Durch die digitale Abbildung des Antragsprozesses wird zugleich die Dokumentation und Archivierung früherer Entscheidungen in Form einer Äquivalenzliste strukturiert unterstützt, wodurch sichergestellt werden kann, dass Studierende bei der Vorbereitung ihrer Learning Agreements eine aktuelle Datenbasis vergangener Entscheidungen zugrunde legen können und künftige Entscheidungen weiter beschleunigt werden, indem die dokumentierten Entscheidungen schneller (insb. innerhalb des Tools) abrufbar sind. 

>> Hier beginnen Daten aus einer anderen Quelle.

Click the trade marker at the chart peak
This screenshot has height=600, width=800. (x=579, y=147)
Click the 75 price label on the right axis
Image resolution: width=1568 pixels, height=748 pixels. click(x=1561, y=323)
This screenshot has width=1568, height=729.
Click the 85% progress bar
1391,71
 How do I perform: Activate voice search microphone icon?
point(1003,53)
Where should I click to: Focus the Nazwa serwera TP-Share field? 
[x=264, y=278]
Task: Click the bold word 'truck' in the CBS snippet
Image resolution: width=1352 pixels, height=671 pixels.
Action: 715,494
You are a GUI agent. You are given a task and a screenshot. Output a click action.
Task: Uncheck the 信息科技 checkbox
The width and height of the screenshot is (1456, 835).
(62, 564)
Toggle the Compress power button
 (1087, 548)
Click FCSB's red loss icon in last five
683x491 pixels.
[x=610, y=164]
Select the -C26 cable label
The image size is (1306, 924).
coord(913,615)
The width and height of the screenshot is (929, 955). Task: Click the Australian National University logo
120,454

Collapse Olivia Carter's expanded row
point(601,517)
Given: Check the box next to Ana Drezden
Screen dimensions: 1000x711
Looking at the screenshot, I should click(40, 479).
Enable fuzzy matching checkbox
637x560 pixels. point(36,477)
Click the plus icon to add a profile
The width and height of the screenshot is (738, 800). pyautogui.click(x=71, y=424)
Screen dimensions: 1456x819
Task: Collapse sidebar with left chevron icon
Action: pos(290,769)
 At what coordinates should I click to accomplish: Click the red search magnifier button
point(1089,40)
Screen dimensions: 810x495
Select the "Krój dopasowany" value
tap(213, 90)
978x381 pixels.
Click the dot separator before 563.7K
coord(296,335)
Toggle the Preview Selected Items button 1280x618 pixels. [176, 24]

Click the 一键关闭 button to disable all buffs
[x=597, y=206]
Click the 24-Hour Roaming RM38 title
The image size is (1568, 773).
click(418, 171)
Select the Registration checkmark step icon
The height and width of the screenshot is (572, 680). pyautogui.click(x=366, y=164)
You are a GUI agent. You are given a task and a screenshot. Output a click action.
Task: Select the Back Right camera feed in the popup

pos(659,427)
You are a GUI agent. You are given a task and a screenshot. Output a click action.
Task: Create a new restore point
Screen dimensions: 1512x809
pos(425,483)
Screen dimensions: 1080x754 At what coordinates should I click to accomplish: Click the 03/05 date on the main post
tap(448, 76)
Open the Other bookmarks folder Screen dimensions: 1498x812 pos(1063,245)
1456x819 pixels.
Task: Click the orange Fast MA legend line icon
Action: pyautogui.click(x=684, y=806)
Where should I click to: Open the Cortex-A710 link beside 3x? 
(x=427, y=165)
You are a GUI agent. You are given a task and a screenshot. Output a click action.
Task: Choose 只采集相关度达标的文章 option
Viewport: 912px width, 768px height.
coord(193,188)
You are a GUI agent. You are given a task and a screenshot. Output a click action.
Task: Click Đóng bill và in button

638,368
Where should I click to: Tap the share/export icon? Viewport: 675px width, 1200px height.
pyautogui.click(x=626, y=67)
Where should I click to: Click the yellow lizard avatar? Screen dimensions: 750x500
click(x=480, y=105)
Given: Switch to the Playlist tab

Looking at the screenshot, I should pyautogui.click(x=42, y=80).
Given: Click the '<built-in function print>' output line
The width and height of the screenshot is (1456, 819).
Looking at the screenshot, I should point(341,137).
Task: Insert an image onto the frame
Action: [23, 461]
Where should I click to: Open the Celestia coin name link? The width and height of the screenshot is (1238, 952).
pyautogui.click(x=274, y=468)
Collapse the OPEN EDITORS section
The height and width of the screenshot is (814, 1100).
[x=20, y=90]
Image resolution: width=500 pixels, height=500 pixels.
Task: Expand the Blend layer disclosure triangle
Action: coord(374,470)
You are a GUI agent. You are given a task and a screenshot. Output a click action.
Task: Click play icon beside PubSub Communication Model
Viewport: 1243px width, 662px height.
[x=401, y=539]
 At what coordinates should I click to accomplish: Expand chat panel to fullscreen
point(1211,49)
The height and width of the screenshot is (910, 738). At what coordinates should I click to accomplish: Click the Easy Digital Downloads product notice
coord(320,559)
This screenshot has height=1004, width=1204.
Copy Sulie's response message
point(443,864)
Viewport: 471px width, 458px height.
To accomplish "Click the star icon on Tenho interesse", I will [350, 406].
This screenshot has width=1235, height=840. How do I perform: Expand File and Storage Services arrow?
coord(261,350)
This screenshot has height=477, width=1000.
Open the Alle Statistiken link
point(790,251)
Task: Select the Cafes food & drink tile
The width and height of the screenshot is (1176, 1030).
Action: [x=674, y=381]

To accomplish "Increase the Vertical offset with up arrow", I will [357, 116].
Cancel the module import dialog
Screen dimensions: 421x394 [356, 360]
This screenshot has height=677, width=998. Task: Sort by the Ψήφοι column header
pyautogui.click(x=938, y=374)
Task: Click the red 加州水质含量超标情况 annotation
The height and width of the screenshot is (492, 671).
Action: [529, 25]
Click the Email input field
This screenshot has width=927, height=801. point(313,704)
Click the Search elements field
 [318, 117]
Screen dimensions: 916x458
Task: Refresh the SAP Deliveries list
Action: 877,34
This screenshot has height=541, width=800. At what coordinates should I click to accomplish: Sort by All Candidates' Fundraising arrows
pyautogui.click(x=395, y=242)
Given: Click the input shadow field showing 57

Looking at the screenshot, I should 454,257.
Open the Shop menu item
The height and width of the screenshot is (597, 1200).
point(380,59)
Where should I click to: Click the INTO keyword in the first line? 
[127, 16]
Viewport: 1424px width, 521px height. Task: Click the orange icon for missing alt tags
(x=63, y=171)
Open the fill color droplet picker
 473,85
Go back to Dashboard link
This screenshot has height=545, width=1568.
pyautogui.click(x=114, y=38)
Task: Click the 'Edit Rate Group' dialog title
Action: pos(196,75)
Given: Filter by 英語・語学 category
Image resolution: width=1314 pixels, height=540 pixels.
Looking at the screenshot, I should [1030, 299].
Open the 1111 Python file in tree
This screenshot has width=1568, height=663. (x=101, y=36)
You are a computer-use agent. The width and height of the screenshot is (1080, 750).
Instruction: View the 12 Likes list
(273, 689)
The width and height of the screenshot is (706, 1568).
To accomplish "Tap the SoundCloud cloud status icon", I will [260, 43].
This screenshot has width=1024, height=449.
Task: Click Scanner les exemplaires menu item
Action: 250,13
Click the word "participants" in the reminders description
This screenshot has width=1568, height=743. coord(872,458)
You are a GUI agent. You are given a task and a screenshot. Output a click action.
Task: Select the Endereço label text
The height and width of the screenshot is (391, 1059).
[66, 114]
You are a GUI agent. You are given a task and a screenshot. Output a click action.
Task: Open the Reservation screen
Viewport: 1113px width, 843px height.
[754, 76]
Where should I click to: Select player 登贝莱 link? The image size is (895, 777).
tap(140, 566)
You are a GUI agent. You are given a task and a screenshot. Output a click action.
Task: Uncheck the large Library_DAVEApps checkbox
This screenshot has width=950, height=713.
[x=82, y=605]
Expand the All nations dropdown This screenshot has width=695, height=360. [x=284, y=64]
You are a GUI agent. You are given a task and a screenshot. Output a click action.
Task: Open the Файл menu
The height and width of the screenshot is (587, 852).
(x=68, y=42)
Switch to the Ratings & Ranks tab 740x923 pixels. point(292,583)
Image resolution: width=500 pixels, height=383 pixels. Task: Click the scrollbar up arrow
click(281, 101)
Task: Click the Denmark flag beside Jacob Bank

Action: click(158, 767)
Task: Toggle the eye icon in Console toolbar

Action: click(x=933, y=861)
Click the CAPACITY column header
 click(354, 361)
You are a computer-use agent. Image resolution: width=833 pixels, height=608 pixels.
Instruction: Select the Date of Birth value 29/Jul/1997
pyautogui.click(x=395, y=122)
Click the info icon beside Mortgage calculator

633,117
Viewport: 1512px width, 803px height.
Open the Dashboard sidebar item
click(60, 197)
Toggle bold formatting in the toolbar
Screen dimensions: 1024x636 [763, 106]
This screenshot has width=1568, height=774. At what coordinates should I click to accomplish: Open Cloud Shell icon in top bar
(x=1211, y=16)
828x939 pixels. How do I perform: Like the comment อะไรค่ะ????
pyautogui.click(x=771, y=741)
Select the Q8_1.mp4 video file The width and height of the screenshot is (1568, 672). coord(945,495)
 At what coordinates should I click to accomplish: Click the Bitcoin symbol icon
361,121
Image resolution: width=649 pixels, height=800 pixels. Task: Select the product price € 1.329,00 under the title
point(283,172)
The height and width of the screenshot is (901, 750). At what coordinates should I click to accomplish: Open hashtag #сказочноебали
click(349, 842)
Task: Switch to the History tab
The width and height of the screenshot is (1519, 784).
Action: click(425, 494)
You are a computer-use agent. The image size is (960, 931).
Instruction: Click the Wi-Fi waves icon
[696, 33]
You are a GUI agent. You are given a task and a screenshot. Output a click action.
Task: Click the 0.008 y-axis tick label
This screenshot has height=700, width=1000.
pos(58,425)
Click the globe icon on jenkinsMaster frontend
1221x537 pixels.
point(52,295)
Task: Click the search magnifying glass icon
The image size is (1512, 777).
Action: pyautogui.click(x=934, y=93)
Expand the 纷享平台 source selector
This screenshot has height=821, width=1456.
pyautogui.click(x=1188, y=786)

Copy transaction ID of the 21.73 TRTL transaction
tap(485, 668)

Zusammenfassend lässt sich festhalten, dass ANKER das „Anwendungsbeispiel B: Matching“ bedient, welches von der HRK als einer von mehreren Fällen beschrieben wird, in welchen KI-Systeme gewinnbringend für Hochschulen eingesetzt werden können. Das algorithmische Ermitteln möglicher Übereinstimmungen von Lernzielen, Hinweise auf alternative Anerkennungsmöglichkeiten sowie der Abgleich mit historischen Entscheidungen können künftig dabei unterstützen, neue Anträge besser vorzubereiten und bestehende Dokumentation strukturierter zu nutzen.

 

Der Prototyp zeigt damit einen möglichen nächsten Schritt in Richtung papierloser Mobilität (auch außerhalb von ERASMUS) und macht sichtbar, wie relevante Prozesse für alle Beteiligten perspektivisch vereinfacht werden könnten.